See if you could fit your electronics in a known, sturdy, small package, like a NIVEA creme 1oz tins: "classic" for a shielding metal case and "soft" for the EMF-transparent plastic case. Those things are nothing fancy, they may even look ridiculous, unless you call them "camouflage case" or "steganographic case".

Since this is mostly a software & electronic thread, I'm going to make another comparison: 3D printing is to mechanical engineering like Microsoft Visual Basic (classic, not .NET) is to software engineering. You can slap something together that may be able to impress inexperienced people. But you are highly unlikely to produce something durable. And you may push your overall project to a near failure (like Trezor) with endless delays and cost overruns. I tried to convince slush and stick in their thread to avoid trying to get fancy and trendy, you could search their thread for "eyelet". They didn't listen. Maybe someone here will listen.

[Adrian-x]

@2112 I appreciate bringing attention to some of pitfalls of product development. I can't agree more that many overlook the what may be the basics for some. On the topic of 3D printing I can't but wonder if I am as ignorant of economics as Joe Blog is of 3D printing, I think we are nearing peek 3D printing.
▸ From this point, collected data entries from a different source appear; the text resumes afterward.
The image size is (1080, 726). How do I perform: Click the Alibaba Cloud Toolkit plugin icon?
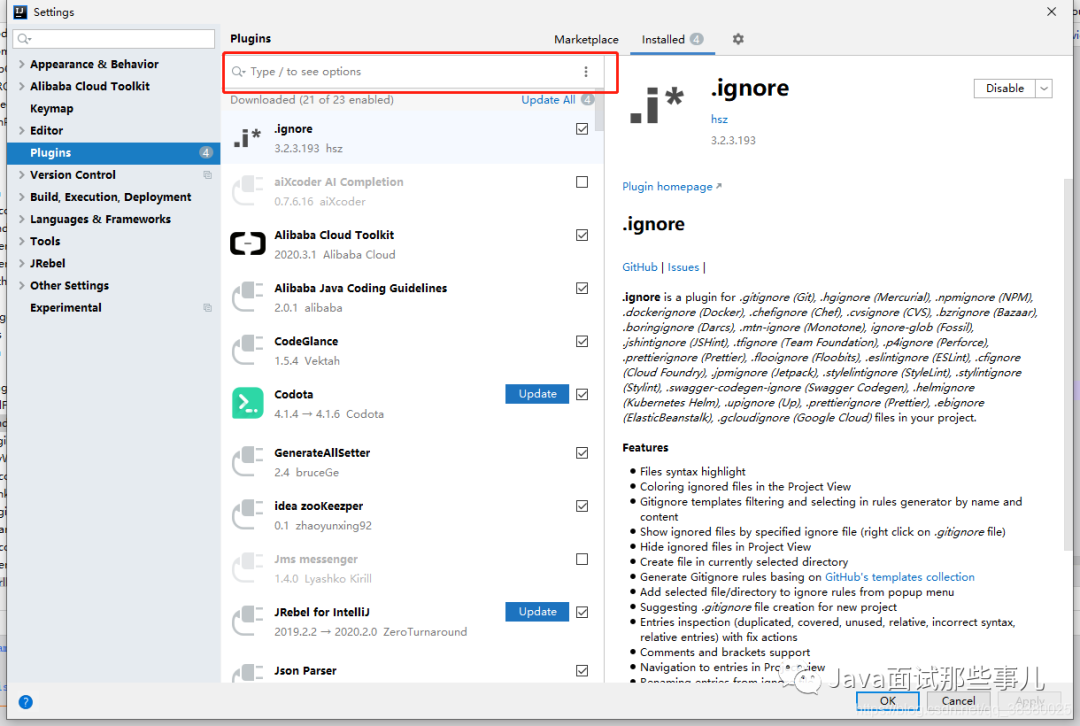[247, 242]
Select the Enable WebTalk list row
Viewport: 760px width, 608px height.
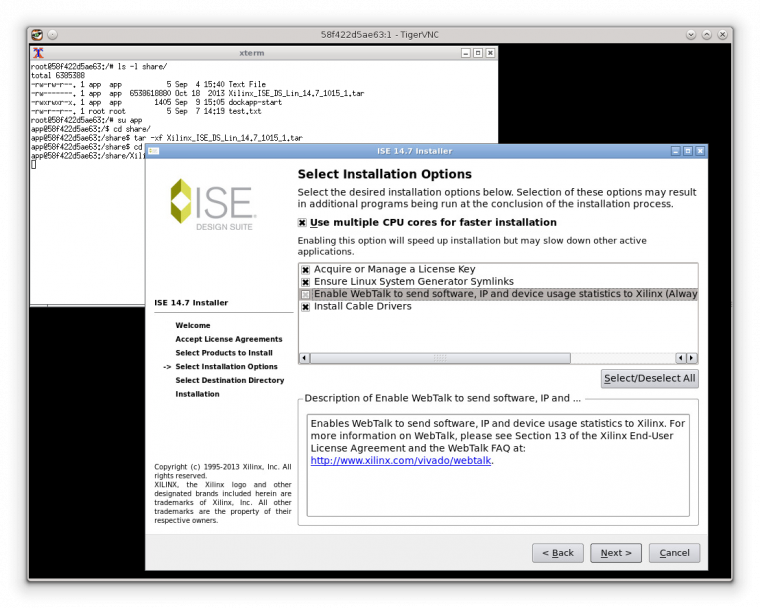[500, 294]
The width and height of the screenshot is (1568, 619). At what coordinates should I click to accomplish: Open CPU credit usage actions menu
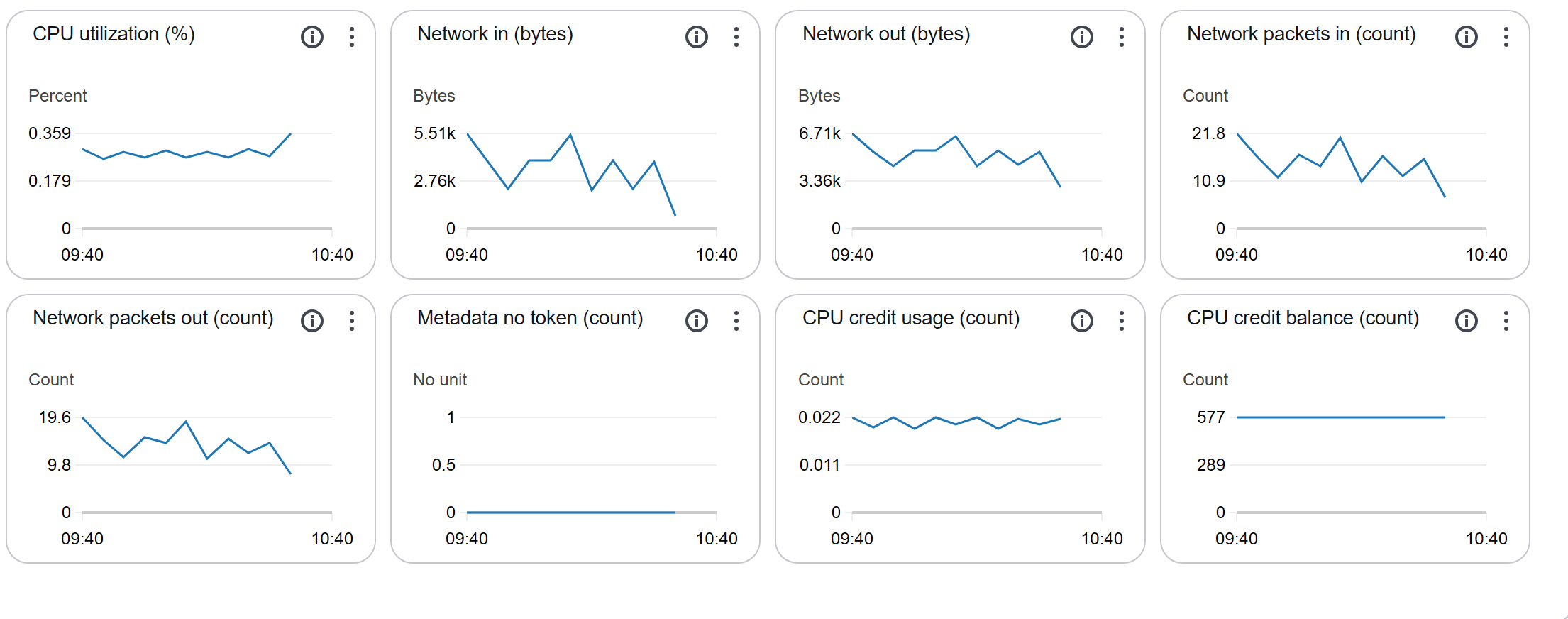(x=1122, y=321)
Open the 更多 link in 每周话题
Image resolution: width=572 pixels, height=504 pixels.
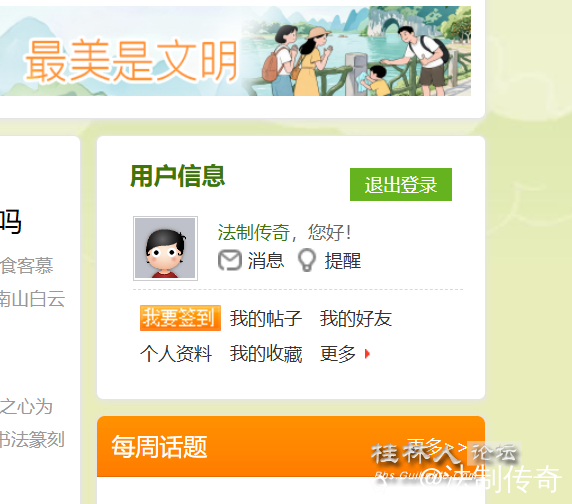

I am no strange to product design and development with over 25 years of experience in the industry. It appears Peter is still in early concept development stages. I believe Peter will have access to experienced talent and advisers through this project.

I take it you're excited about the product and keen to see it succeeded, me too.

[Peter R]

I took the machine apart and eventually identified the little plastic gear that was broken.  But I couldn't buy just that gear--I had to buy an entire "motor drive unit" for $450. Anyways, I got it working, but if you look at the time I spent plus the cost of the unnecessary parts, this little plastic gear ended up taking about $1,000 of energy to fix!  
======

Now imagine if this design was fully open.  I wouldn't even call Miele.  I would call my local "fixer guy," he'd take the machine apart, identify what was broken by cross-referencing the exploded-view engineering drawings, go online to download the STL file, print it on his 3-D printer, and install it for me.  This would give someone local a job, save me a huge amount of money and time (instead of spending a day fixing a coffee maker I can work on bitcoin), and reduce the impact on the environment (we would only print the part we needed--not the entire "brew drive unit").  

I just quoted this for posterity: height of a naiveté about 3D printing a "plastic gear". Yeah, you could print it and it would probably last couple of days as a replacement for a properly molded/machined gear. 3D printed stuff is most often about order of magnitude weaker than the part manufactured using classic methods. Geared transmissions are the prime example of that problem.

3-D printing is no longer limited to low-quality plastics.  For example, with direct metal laser sintering, it's possible to produce decent metal parts that would be suitable for low-quality gears.  Remember, this is a plastic gear for a coffee maker that we're talking about replacing--not a steel helical gear for a vehicle transmission.  Also, and although it's not 3-D printing, there are services like Protomold's "First Cut" that CNC machine your part based on your STL files out of the material of your specification--entirely automated.

Like Adrian pointed out, the point that the design is open and that an experienced individual can choose to fix the problem using the technique he deems most suitable (3D print metal + enamel coating, CNC machine from delrin, or just get by for another few months with a 3D plastic gear) is the bigger picture here I think.